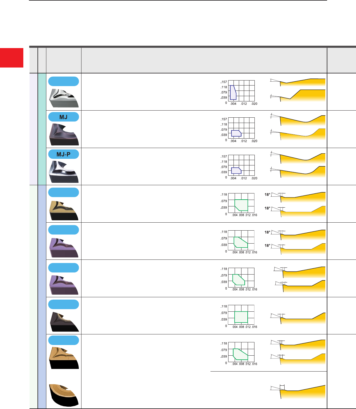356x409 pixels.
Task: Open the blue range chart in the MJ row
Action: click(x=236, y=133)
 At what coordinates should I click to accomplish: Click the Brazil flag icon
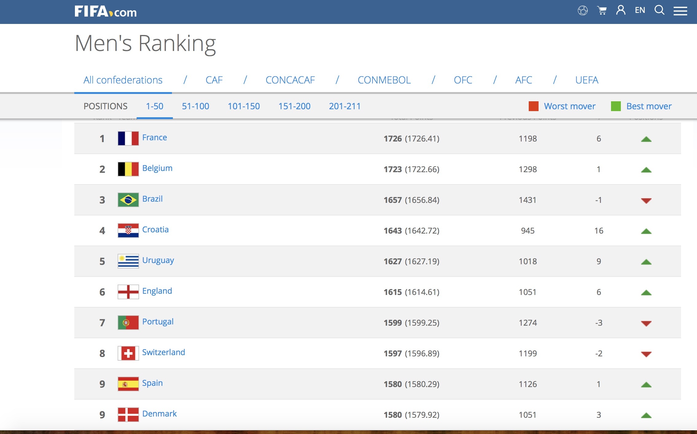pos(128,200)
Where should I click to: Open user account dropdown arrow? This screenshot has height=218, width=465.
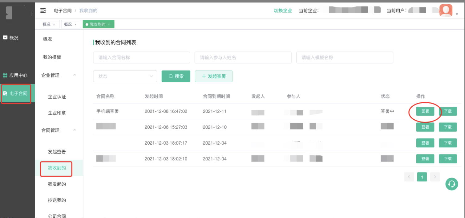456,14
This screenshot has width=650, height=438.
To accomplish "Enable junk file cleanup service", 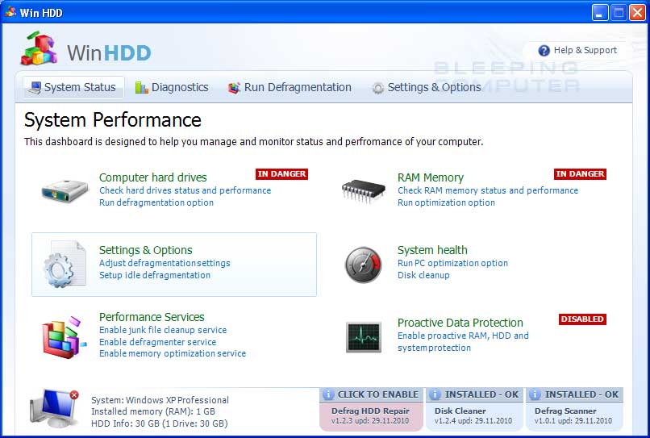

==

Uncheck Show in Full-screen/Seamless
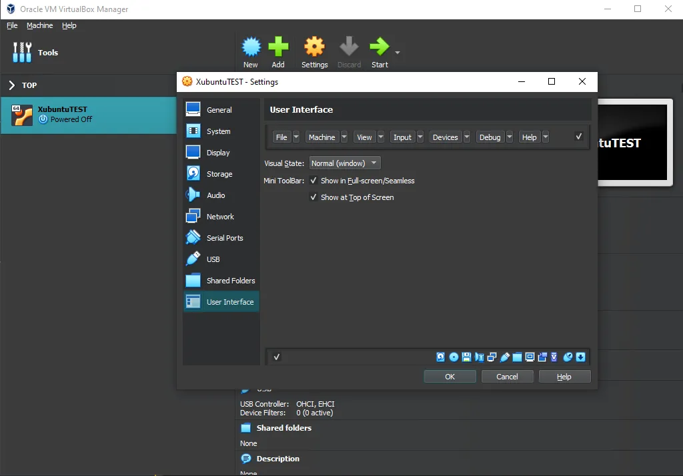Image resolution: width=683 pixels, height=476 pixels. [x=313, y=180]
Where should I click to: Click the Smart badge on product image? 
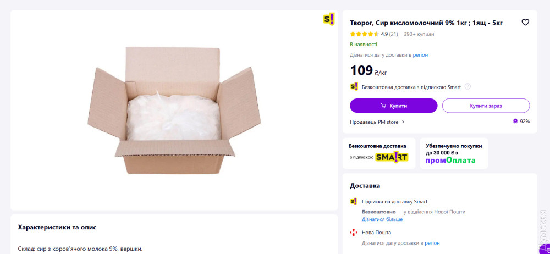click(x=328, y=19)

Exercise requirements: Copy needed, without pictures: the lines of the listing above from the line containing "At what coordinates" up to and including the line containing "junk file cleanup", set down exactly.

Problem solution:
 At what coordinates should I click to accomplish: Click the Brazil flag icon
pos(128,200)
Where should I click to: Open user account dropdown arrow? This screenshot has height=218, width=465.
456,14
This screenshot has width=650, height=438.
To accomplish "Enable junk file cleanup service", 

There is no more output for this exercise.